Despite the lawsuits and financial setbacks, Bradford says he offers a unique service - building small churches for religious groups with little capital.

Bradford says he will repay creditors after he comes up with a reorganization plan. He filed for Chapter 11 bankruptcy protection in December.

"I'm taking all of the risk," he says. "The only thing they're doing is putting up a number of dollars to get a church at half the price. There's nobody [else] on Earth who can do this."

Builder and minister

Bradford, 60, is a tall man who speaks with confidence, whether he's using the language of a real estate agent or quoting Scripture.

He says he has built seven churches since 1994, mostly on the west side of Baltimore County. He's been building and renovating houses since 1973 and has been a Baptist minister since 1980.

Bradford runs his business out of a modest office in his Randallstown home, where the walls are decorated with photos of churches and homes he's built. Shelves are filled with books on religion, along with copies of the Baltimore County Code and the county's zoning regulations.

In recent years he has operated under the corporate names of the Gospel In Action Inc., Hope Inc. and Equity Building Corp.

Gospel in Action and Equity Building are defunct for failing to file state tax returns.

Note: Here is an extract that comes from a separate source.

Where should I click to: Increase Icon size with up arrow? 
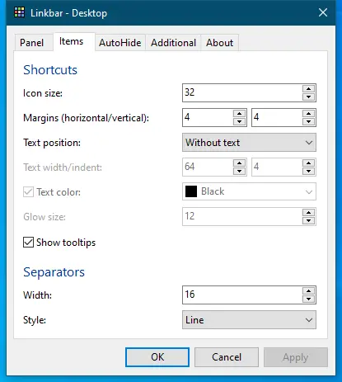pyautogui.click(x=308, y=89)
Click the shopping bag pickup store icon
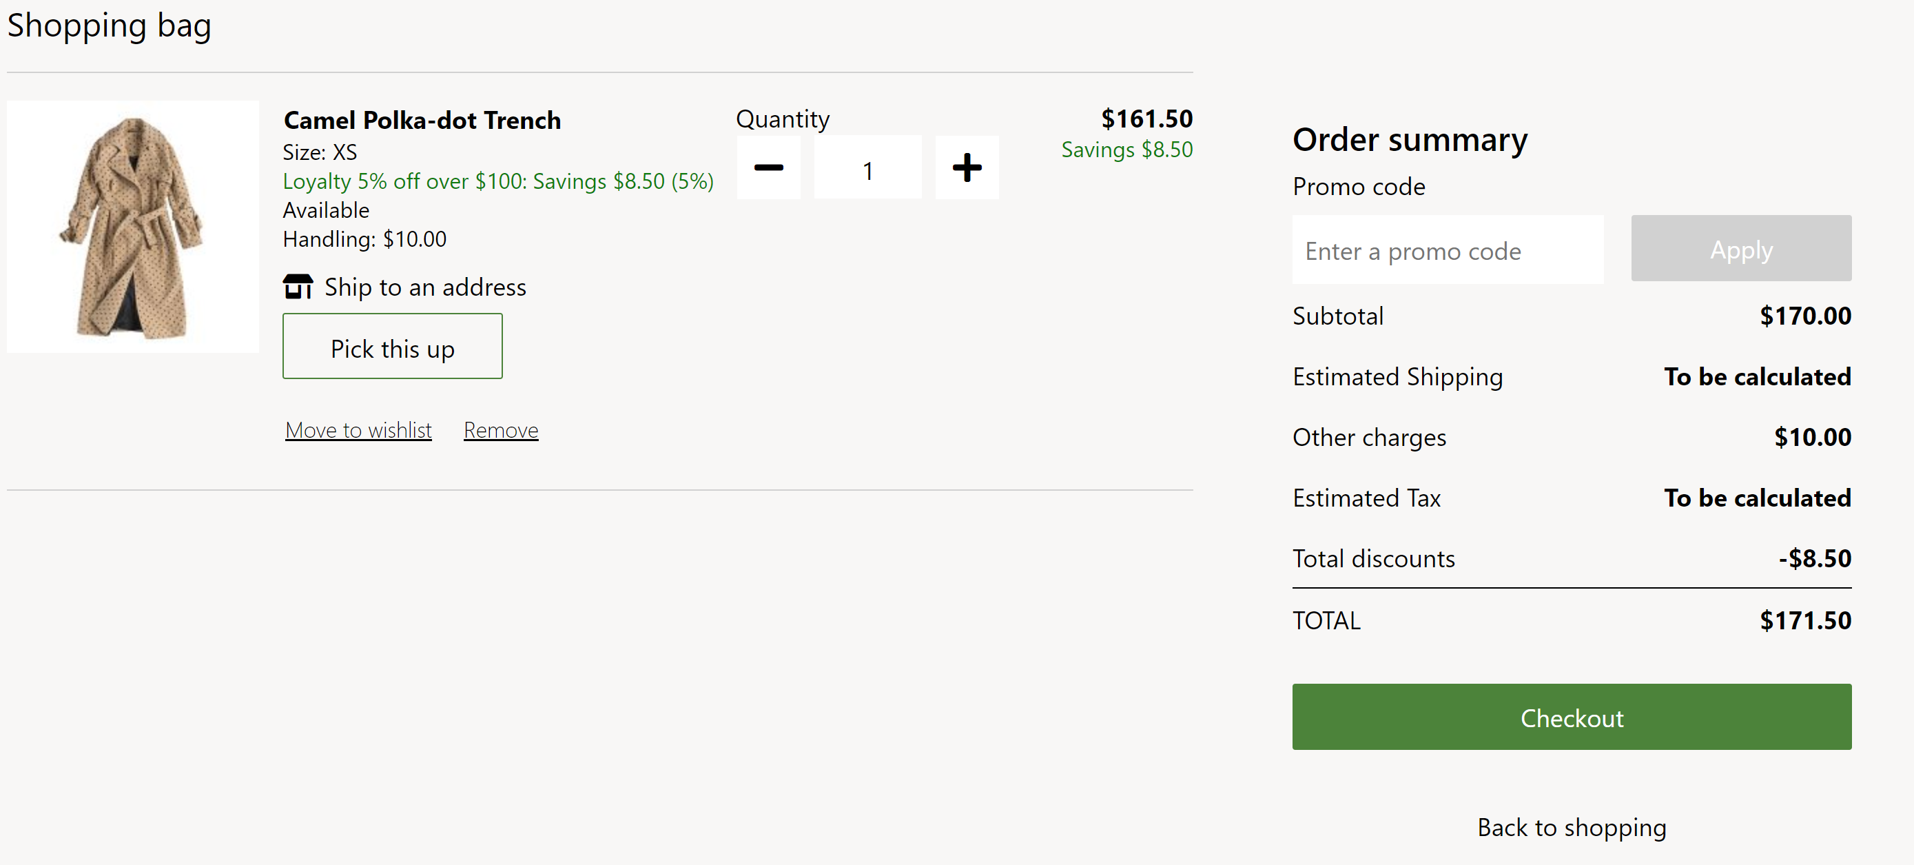1914x865 pixels. tap(296, 286)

During the past five years, while building churches, Bradford has also been buying and selling more than $1 million in residential real estate, mostly on the county's west side, according to land records.

Among the properties is a vacant, vandalized house in the 6400 block of Liberty Road that he bought in October 2000 and registered as the office of a new corporation, Adelphi Construction Consultants. He lost the house to foreclosure a year later.

Bankruptcy records show Bradford has no regular income, though he says he owns $2.6 million in real estate. He also owes a total of $75,000 to the Internal Revenue Service and the state for six years of unpaid taxes, and $180,000 to construction supply companies.

In addition, he owes Baltimore County $101,000 for road, water and sewer construction at Woodlawn Manor, a small housing development that Bradford failed to complete in the late 1980s. He built 14 homes there.

"Those poor people moved in and were stuck, so the county paid for the roads, the water and sewer," says Arnold Jablon, director of the county's Department of Permits and Development Management.

Bradford says the project languished because the county took too long to approve his plans and his financing fell through.

Though Bradford has had problems, some praise his work.

"We had a wonderful working relationship. He brought changes in a timely fashion and was quick to respond," says the Rev. Matthew Riley of St. Phillip's Baptist Church in Woodlawn. Riley's congregation bought the church that Lamb of Life had ordered.